[Task data Boundary: Start]

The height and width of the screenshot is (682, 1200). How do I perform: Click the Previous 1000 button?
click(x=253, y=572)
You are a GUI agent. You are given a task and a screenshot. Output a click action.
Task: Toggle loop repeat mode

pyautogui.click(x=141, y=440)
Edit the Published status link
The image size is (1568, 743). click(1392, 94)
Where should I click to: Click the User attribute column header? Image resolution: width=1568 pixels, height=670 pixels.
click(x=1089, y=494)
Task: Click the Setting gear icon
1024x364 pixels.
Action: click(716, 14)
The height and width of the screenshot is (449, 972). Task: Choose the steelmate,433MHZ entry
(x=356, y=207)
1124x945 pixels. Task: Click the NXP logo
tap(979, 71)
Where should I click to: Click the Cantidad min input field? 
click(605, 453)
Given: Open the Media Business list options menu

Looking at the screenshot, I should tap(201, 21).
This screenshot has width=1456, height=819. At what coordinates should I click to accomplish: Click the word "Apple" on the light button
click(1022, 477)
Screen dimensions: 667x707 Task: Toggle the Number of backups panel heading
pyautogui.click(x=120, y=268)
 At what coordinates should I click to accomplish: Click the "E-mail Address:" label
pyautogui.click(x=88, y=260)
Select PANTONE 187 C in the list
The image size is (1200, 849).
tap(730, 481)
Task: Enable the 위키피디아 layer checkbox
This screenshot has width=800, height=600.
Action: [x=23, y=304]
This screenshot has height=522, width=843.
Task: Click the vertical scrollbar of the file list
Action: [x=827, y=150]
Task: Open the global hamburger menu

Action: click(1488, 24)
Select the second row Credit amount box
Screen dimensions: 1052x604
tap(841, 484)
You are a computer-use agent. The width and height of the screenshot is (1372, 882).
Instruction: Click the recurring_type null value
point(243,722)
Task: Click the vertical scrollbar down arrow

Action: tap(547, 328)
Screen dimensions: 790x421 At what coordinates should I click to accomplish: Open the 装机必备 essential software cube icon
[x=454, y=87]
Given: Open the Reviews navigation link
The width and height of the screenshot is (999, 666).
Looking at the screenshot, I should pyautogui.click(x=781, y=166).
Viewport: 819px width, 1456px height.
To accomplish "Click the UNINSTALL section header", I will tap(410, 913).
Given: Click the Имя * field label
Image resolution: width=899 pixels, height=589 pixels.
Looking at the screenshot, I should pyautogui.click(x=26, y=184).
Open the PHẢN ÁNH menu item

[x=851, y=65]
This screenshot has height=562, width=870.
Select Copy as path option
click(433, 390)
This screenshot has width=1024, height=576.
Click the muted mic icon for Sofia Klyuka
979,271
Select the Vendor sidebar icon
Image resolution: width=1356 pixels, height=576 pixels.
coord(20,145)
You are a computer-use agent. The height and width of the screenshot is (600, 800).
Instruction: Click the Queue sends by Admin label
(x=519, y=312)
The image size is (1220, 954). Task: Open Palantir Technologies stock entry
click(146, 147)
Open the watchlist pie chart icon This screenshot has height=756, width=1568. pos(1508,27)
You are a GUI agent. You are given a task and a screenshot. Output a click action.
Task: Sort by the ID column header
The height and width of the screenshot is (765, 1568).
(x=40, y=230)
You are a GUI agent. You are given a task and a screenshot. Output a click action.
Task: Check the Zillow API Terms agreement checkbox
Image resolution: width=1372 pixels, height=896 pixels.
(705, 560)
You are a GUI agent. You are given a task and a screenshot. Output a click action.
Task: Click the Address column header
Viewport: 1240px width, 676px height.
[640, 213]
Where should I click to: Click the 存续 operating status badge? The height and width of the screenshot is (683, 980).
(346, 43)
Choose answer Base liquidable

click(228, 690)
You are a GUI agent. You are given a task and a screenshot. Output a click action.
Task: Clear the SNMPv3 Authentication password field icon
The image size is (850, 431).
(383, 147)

[Task data Boundary: End]

What to work on: Each line of the records that contains the string "checkbox" must be copied.

Answer to this task:
Task: Enable the 위키피디아 layer checkbox
Task: Check the Zillow API Terms agreement checkbox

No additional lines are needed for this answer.